No apartamento, com duas prostitutas
Diniz: Gostam de Victor Espadinha? Sou fã dele desde… desde sempre, já era um dos favoritos dos meus pais. Victor Espadinha é o Leonard Cohen português mas numa versão mais terrestre, mais palpável, mais popular…
(coloca um cd na aparelhagem)
Diniz: “Recordar é Viver” é indiscutivelmente a obra-prima de Espadinha.
(selecciona a música e faz sinal para que as prostitutas o sigam para o quarto)

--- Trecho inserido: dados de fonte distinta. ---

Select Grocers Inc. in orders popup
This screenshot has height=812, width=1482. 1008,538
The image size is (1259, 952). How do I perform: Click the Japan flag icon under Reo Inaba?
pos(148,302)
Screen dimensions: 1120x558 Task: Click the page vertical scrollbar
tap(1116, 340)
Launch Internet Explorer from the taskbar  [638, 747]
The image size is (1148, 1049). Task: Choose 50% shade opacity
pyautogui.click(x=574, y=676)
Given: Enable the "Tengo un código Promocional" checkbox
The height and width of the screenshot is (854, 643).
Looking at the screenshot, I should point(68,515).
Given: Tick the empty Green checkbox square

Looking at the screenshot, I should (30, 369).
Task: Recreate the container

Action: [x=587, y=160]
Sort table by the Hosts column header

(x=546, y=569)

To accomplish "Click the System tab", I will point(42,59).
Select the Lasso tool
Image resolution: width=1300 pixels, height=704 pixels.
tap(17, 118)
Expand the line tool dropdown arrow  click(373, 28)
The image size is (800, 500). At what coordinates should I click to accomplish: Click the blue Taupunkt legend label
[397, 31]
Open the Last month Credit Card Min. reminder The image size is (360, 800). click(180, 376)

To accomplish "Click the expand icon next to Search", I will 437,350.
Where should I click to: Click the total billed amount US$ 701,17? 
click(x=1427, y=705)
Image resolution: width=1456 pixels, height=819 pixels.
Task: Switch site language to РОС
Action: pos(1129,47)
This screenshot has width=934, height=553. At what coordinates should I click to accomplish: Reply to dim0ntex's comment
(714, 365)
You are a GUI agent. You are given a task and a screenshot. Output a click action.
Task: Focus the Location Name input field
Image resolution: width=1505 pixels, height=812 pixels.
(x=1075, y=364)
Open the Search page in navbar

Diniz: É uma meditação épica sobre o amor, ao mesmo tempo sobre a sua característica intrínseca de sofrimento e sobre a sua perenidade nos momentos adversos. Cristina, despe-te.
Diniz pega numas algemas e entrega-as a Cristina.
Diniz: Ouçam esta orquestração… ouve-se o sofrimento deste homem na melodia, a sua vontade de chorar que brilhantemente repudia e tenta suster. Sabrina, tira o vestido.
Diniz começa a despir-se.
Diniz: E a letra? O que dizer desta letra magnífica? Sabrina, dança.
(Sabrina faz um stiptease em frente a Diniz. Cristina está sentada na cama.)
Diniz: Reparem no verso “foste a trinta de Fevereiro de um ano por inventar”… não é genial? Terá sido ela a trigésima amante dele que de tão especial o marcou… ou terá partido ela para sempre, guardando ele a memória desse facto numa data que prefere que não exista?
(Diniz liga a câmara de filmar.)
Diniz: Cristina, algema a Sabrina à cama.
(Diniz regressa à sala e coloca a música do início. Regressa ao quarto.)
Diniz: Espadinha é um verdadeiro artista da canção nacional! Vamos ouvir outra vez…
II.
No apartamento, com as mesmas prostitutas.
Diniz: Sabiam que no ano em que a Dora concorreu ao Festival da Eurovisão ganhou a nomes como Trabalhadores do Comércio, Carlos Moniz e Lara Li? Uma vitória bem merecida, com o tema “Não sejas mau p’ra mim”.
Cristina: Tu vês o Festival da Eurovisão? Sabes quem ganhou e com que música? Gostas dessa música da Dora?
(Às gargalhadas, Cristina cai do sofá, rebolando para o chão.)
Diniz (ignorando o riso de Cristina): Dora perdeu o Festival para uma miúda belga de 13 anos. Uma injustiça! Dora era a Madonna portuguesa, a esperança musical deste país.
(Diniz coloca o cd na aparelhagem.)
Diniz: Nunca mais se ouviu falar nela… “Não sejas mau p’ra mim”… e depois? Completamente esquecida… o que será feito da Dora?